Court Opinion

ID: 6602797
Source: CourtListenerOpinion
Date Created: 2022-07-20 20:09:15.480124+00
Date Added: 2024-06-11T15:58:04.687082
License: Public Domain

Ryan, C. J.
The stock of goods in question was claimed by the respondents by different titles. Part they admitted to have belonged to the judgment debtors, but claimed under bills of sale. Part they claimed to have consigned for sale on their own account, not sold to the persons in possession or some of them. The appellant claimed that the whole stock of goods belonged, as against their creditors, to the judgment debtors; and that the bills of sale and the consignments were parts of' a device to defraud creditors. And there was evidence tending to support the claim.
Of course a fraud against creditors might be practiced under color of' consignment to the debtor, or to another for his use, as under color of a sale by the debtor.
The particular goods on which the appellant levied his execution, appear to have been part of the goods ostensibly consigned, not sold. And it is remarkable that the charge of the learned judge of the court below is almost exclusively devoted to the question of fraud in the bills of sale. In a single sentence only does the charge allude to the consignments.
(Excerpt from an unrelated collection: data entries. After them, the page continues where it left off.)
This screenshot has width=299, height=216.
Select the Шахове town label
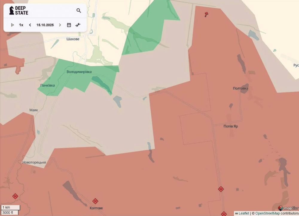point(73,39)
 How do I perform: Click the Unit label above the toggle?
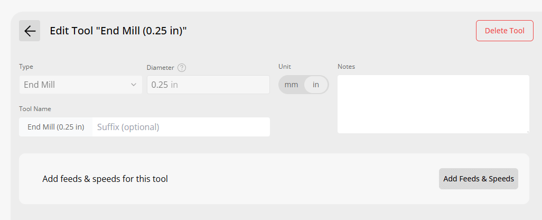pos(285,67)
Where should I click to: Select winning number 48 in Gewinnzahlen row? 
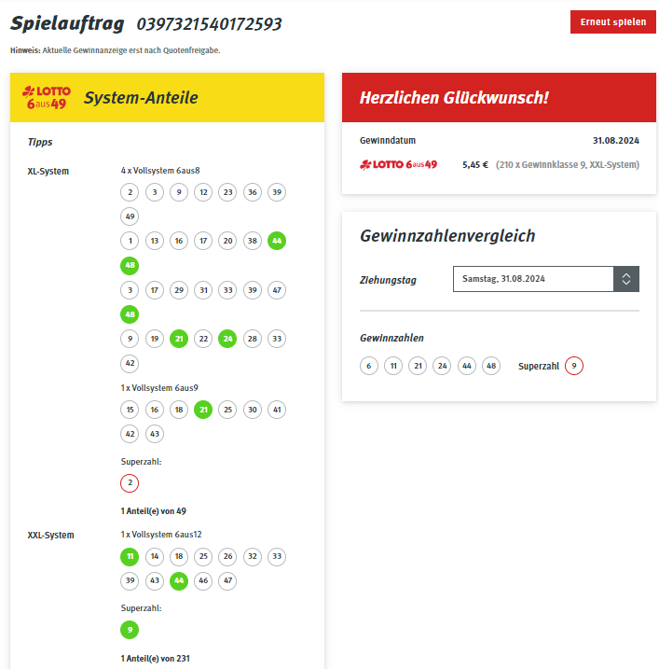pyautogui.click(x=491, y=366)
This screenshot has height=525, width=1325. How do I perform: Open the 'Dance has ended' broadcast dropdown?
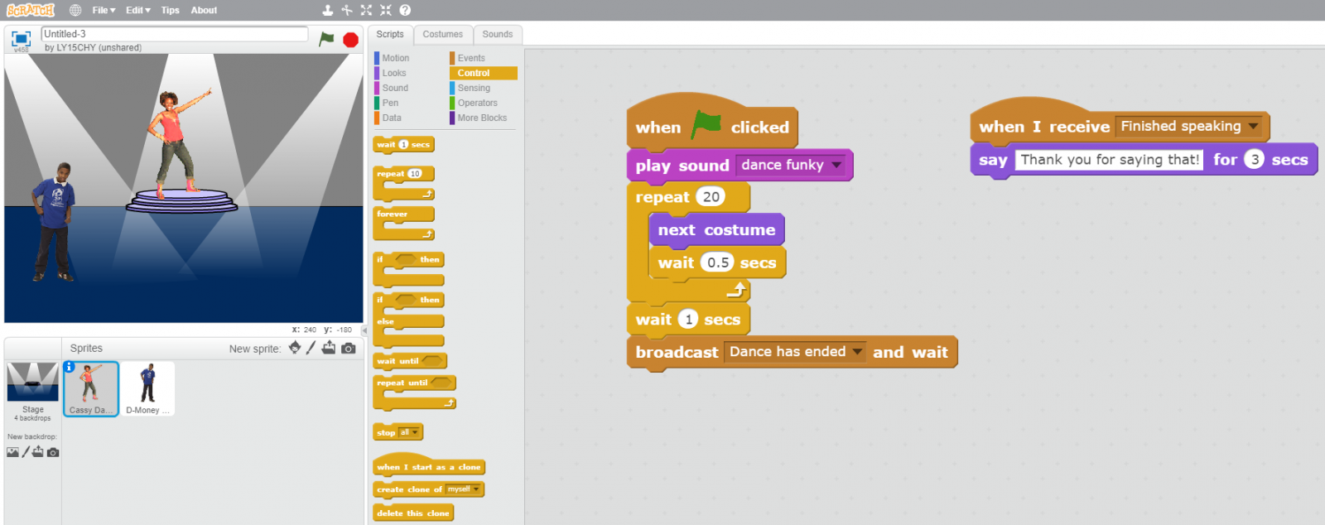857,352
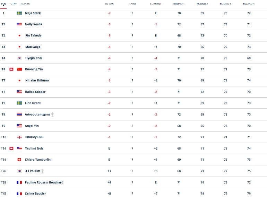Select the CURRENT column header
Screen dimensions: 267x198
click(x=156, y=4)
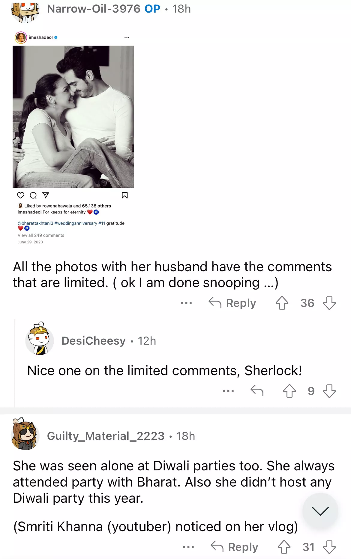Downvote Guilty_Material_2223's comment
The height and width of the screenshot is (559, 351).
329,547
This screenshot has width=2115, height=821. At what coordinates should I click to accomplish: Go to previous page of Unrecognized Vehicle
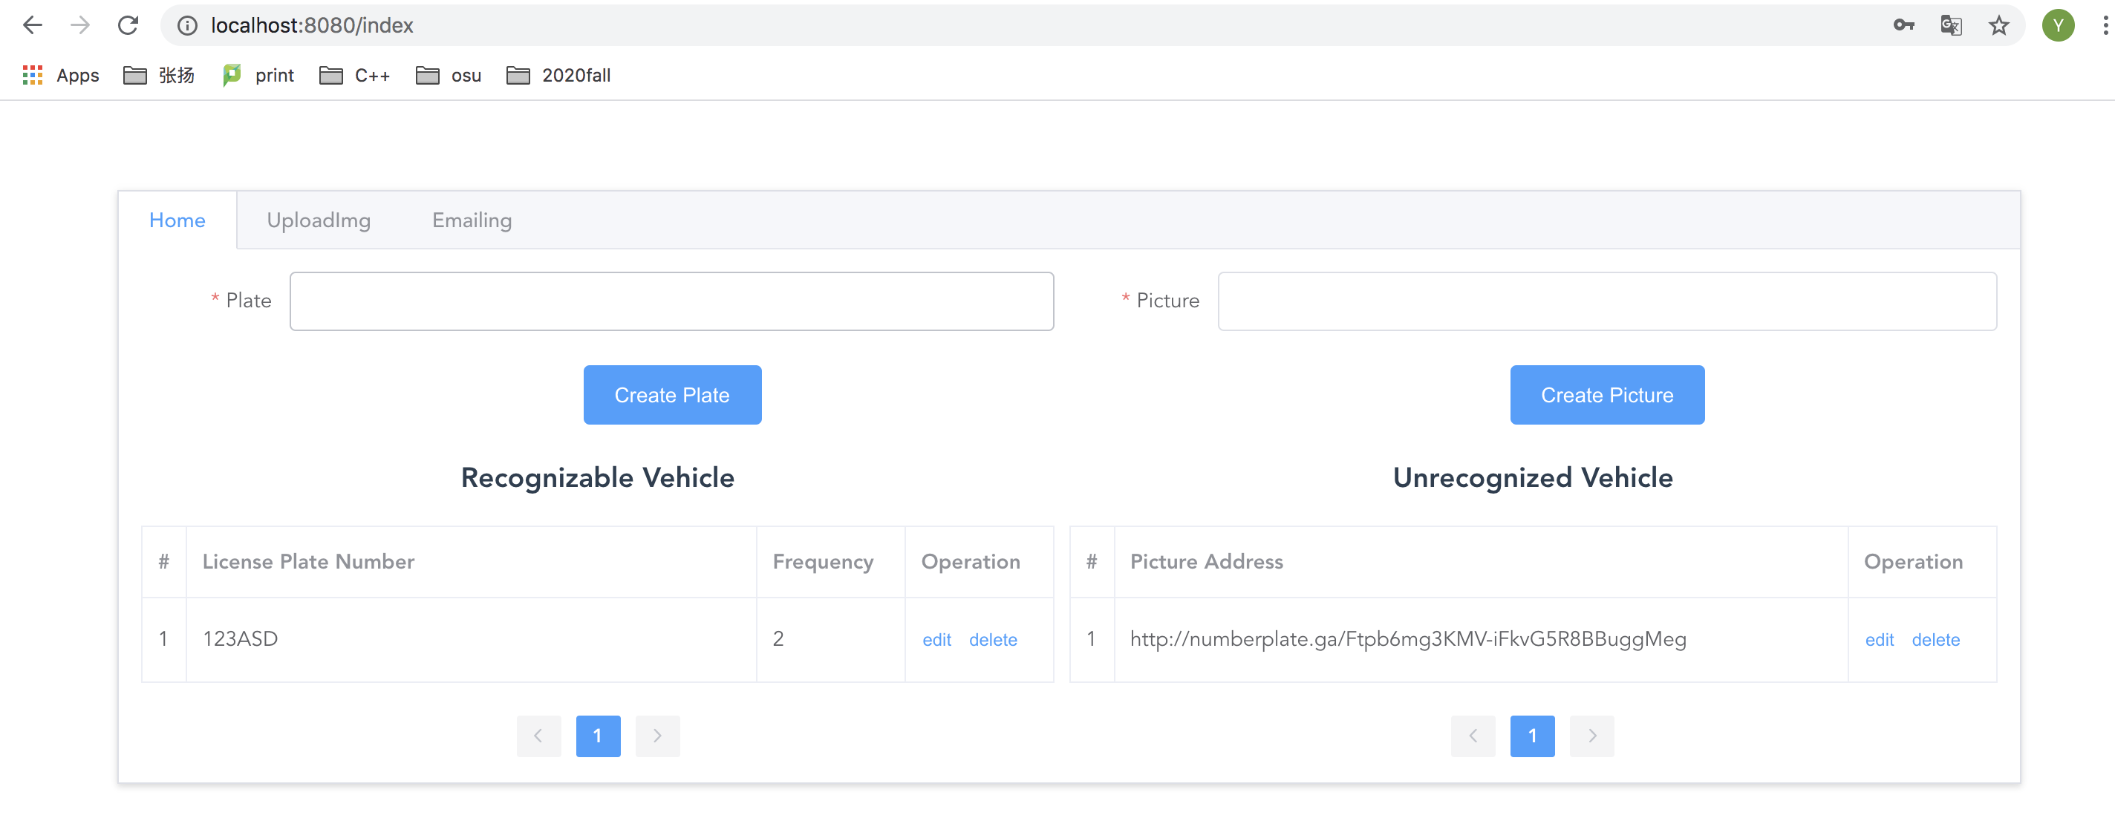pyautogui.click(x=1473, y=736)
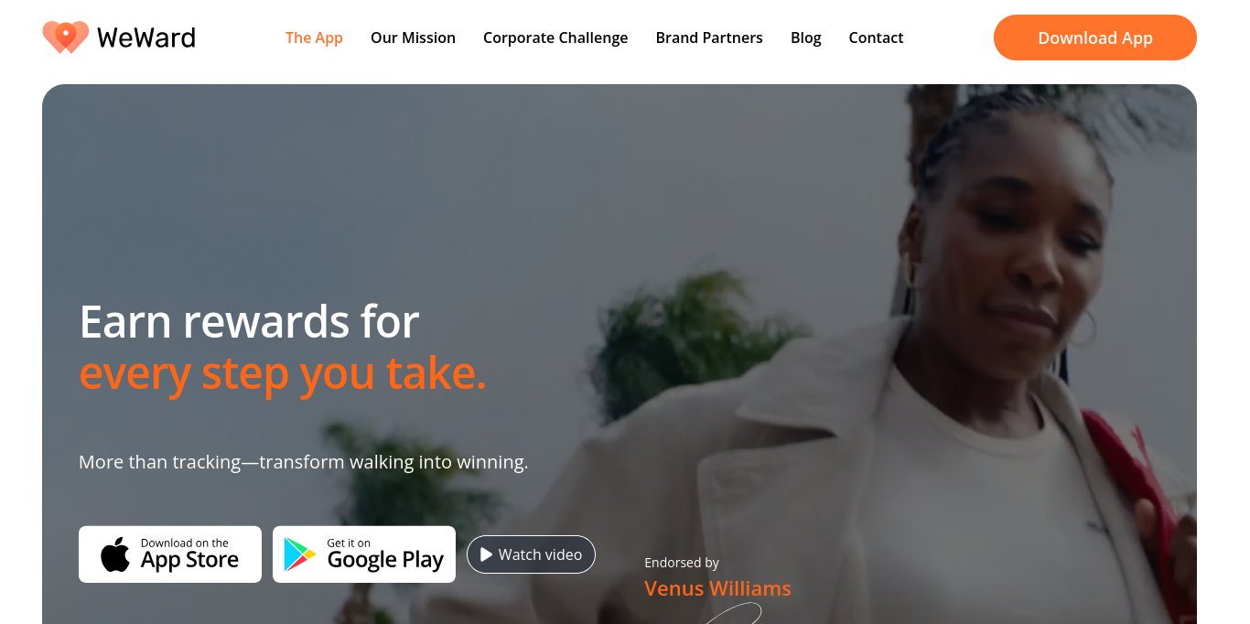Click the WeWard heart-pin logo icon

click(x=66, y=37)
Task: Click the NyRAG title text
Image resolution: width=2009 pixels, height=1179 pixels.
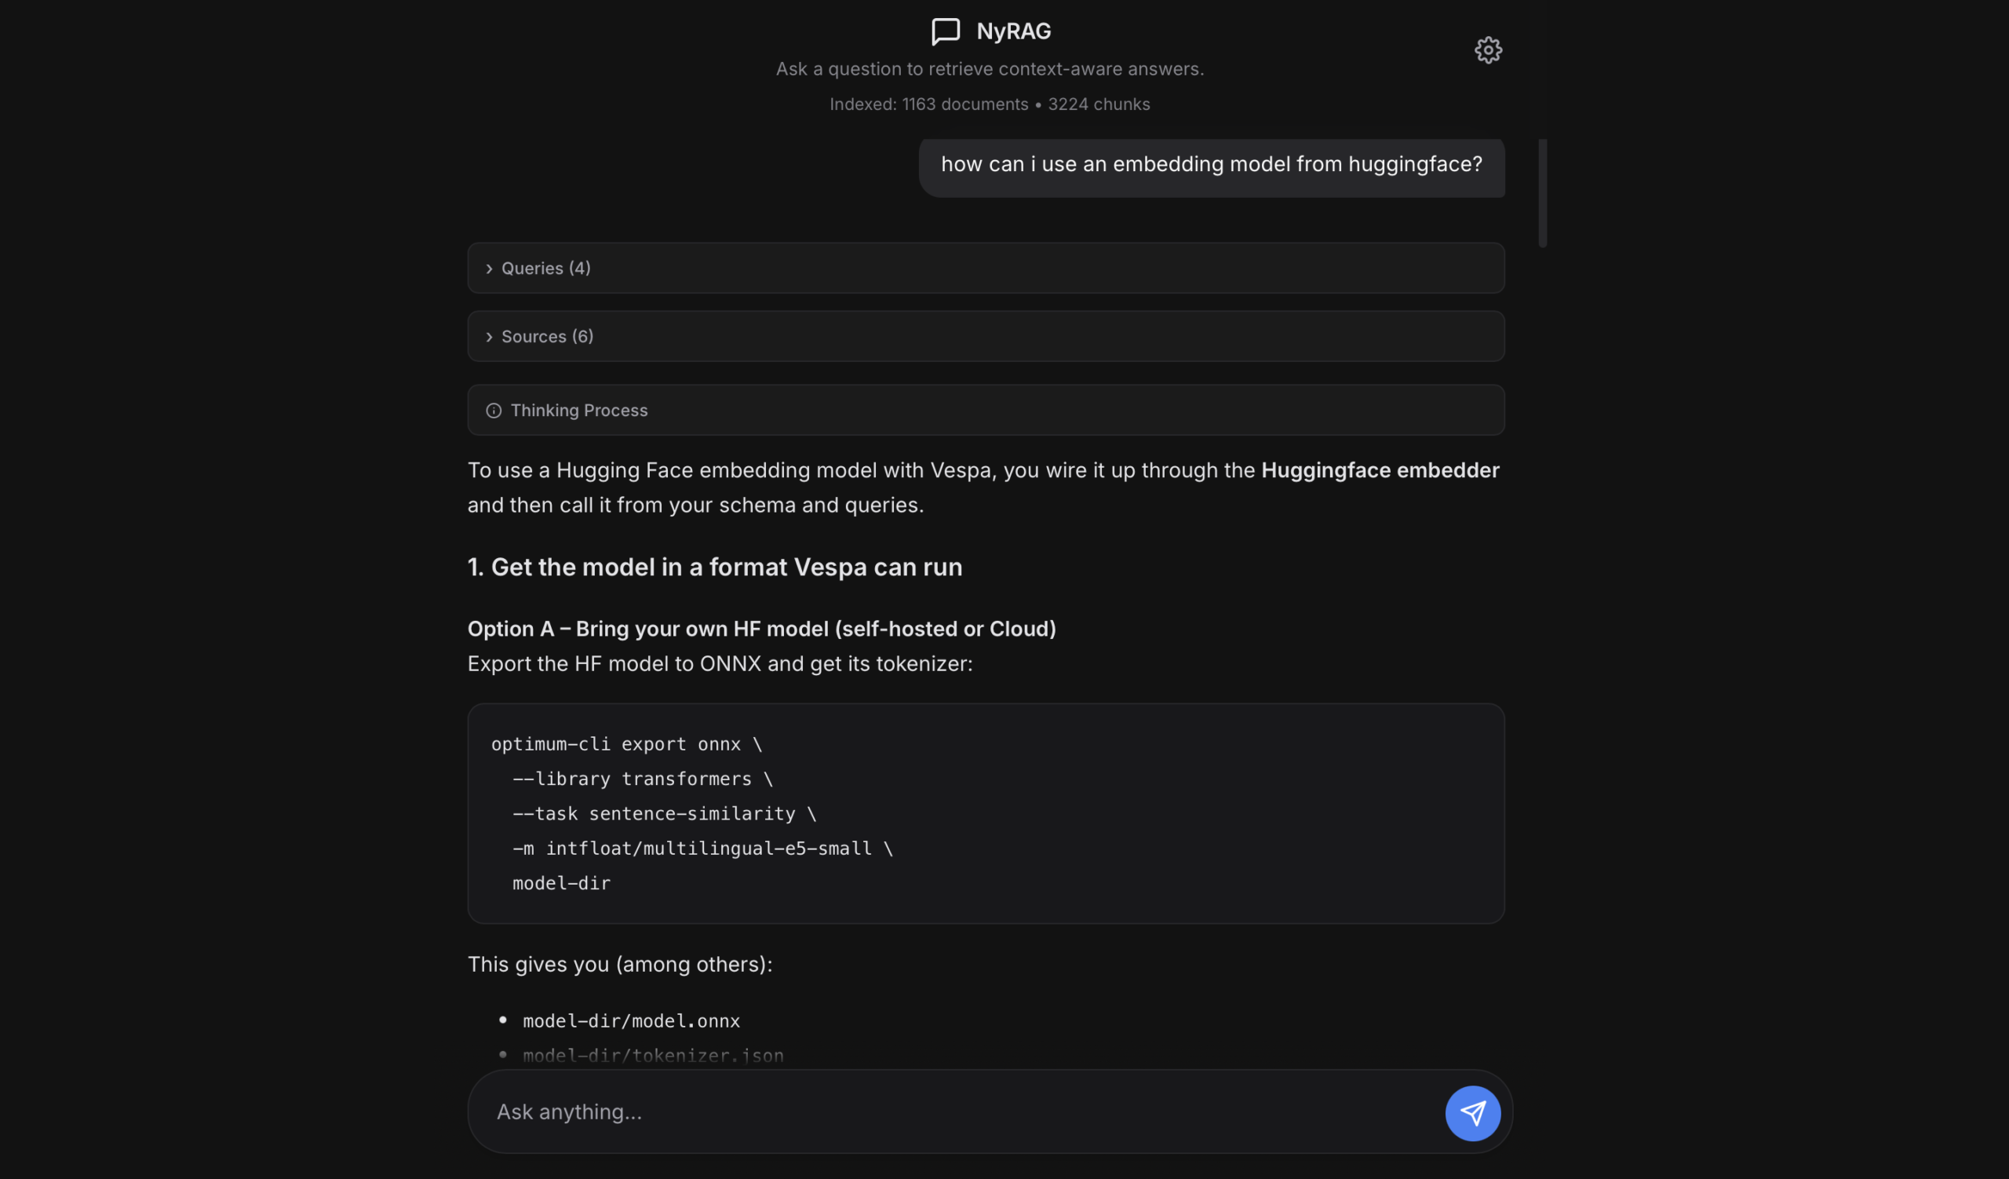Action: coord(1013,31)
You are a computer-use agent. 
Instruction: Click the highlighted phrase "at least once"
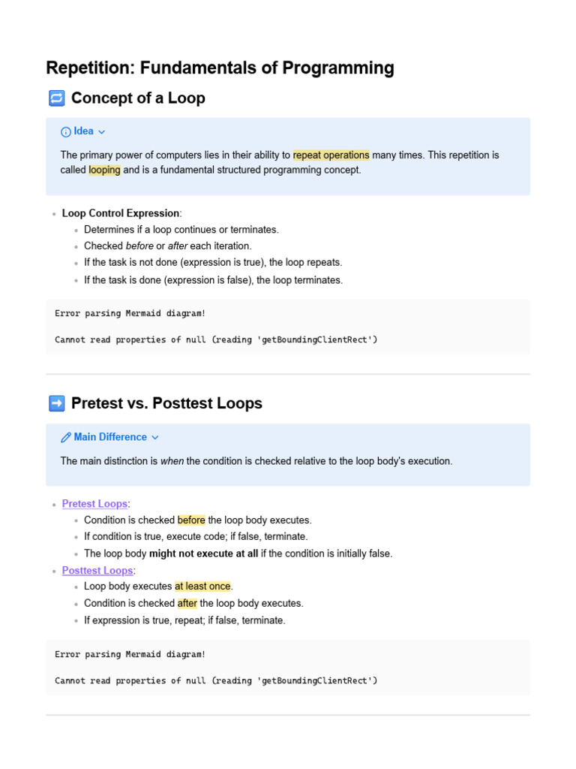click(203, 586)
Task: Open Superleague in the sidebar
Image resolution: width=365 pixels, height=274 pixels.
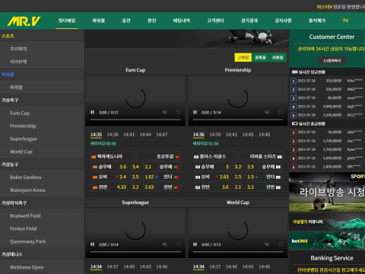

In that, the jury is instructed that if the respondents were the *401owners of the goods, and had in good faith consigned them to he sold on commission, the respondents would he entitled to recover. But the jury is not there or elsewhere instructed that if the consignments were colorable only, and the goods really sold to or for the use of the judgment debtors, with intent to defraud their creditors, the goods consigned might be taken on the appellant’s execution. And so it is quite apparent that the charge did not fully submit the cause to the jury.
This error is apparent at the outset of the charge. The learned judge states to the jury that the appellant claims the sales of the goods under which the respondents claim, to be fraudulent and void, and the title to them to be in the judgment debtors, as against their creditors. This is obviously a defective statement of the appellant’s claim; defective in a most material particular. The learned judge had refused the particular instructions bearing on the consignments, prayed by the appellant; and the appellant was entitled to have his claim fully stated to the jury. So his counsel appears to have insisted, and excepted to the partial statement. The exception is fatal.
It is proper to remark that the sentence in the charge, “ Fraud cannot be inferred but must be proved,” is almost, if not quite, within the rule of Gates v. Hughes, 44 Wis., 332.
By the Ooivrt. — The judgment is reversed, and the cause remanded to the court below for a new trial.